[Opening DATASET EXTRACT section]

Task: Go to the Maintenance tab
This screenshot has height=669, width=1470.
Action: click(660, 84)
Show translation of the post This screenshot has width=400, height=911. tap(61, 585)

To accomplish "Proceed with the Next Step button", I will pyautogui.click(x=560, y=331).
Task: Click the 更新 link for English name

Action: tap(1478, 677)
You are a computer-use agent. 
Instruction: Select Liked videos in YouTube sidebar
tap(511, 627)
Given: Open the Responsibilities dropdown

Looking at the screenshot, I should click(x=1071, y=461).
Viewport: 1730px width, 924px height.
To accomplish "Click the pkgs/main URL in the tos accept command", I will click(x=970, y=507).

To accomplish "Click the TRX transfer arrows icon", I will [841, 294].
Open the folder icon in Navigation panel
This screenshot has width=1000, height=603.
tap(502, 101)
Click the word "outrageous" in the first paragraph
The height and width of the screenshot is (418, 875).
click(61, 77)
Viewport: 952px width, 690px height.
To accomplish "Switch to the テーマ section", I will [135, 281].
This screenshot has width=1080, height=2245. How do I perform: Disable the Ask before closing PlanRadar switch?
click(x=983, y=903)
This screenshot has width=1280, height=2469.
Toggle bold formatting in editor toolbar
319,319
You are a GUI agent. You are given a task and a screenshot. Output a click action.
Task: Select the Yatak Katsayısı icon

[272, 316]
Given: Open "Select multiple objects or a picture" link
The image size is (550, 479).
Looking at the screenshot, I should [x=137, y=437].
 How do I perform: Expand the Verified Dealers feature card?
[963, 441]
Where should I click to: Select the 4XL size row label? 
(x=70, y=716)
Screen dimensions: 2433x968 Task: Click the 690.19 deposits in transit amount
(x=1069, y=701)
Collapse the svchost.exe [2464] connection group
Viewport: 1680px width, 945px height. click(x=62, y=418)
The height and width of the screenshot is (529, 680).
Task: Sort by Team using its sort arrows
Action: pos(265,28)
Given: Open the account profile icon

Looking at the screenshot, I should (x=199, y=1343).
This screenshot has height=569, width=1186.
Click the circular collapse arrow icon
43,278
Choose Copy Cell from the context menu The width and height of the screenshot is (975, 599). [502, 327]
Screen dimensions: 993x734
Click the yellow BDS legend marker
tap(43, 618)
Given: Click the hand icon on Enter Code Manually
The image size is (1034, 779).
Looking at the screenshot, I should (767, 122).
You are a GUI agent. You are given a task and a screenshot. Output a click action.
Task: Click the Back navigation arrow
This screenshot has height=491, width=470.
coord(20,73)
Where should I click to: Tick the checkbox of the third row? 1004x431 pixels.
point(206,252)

[Closing DATASET EXTRACT section]

TASK PROMPT:
When you retype the data above, start at its first line, stop after the line containing "multiple objects or", and leave out everything else.

SOLUTION TO THE EXERCISE:
Task: Go to the Maintenance tab
This screenshot has height=669, width=1470.
Action: click(660, 84)
Show translation of the post This screenshot has width=400, height=911. tap(61, 585)

To accomplish "Proceed with the Next Step button", I will pyautogui.click(x=560, y=331).
Task: Click the 更新 link for English name

Action: tap(1478, 677)
You are a computer-use agent. 
Instruction: Select Liked videos in YouTube sidebar
tap(511, 627)
Given: Open the Responsibilities dropdown

Looking at the screenshot, I should click(x=1071, y=461).
Viewport: 1730px width, 924px height.
To accomplish "Click the pkgs/main URL in the tos accept command", I will click(x=970, y=507).

To accomplish "Click the TRX transfer arrows icon", I will [841, 294].
Open the folder icon in Navigation panel
This screenshot has width=1000, height=603.
tap(502, 101)
Click the word "outrageous" in the first paragraph
The height and width of the screenshot is (418, 875).
click(61, 77)
Viewport: 952px width, 690px height.
To accomplish "Switch to the テーマ section", I will [135, 281].
This screenshot has width=1080, height=2245. How do I perform: Disable the Ask before closing PlanRadar switch?
click(x=983, y=903)
This screenshot has width=1280, height=2469.
Toggle bold formatting in editor toolbar
319,319
You are a GUI agent. You are given a task and a screenshot. Output a click action.
Task: Select the Yatak Katsayısı icon

[272, 316]
Given: Open "Select multiple objects or a picture" link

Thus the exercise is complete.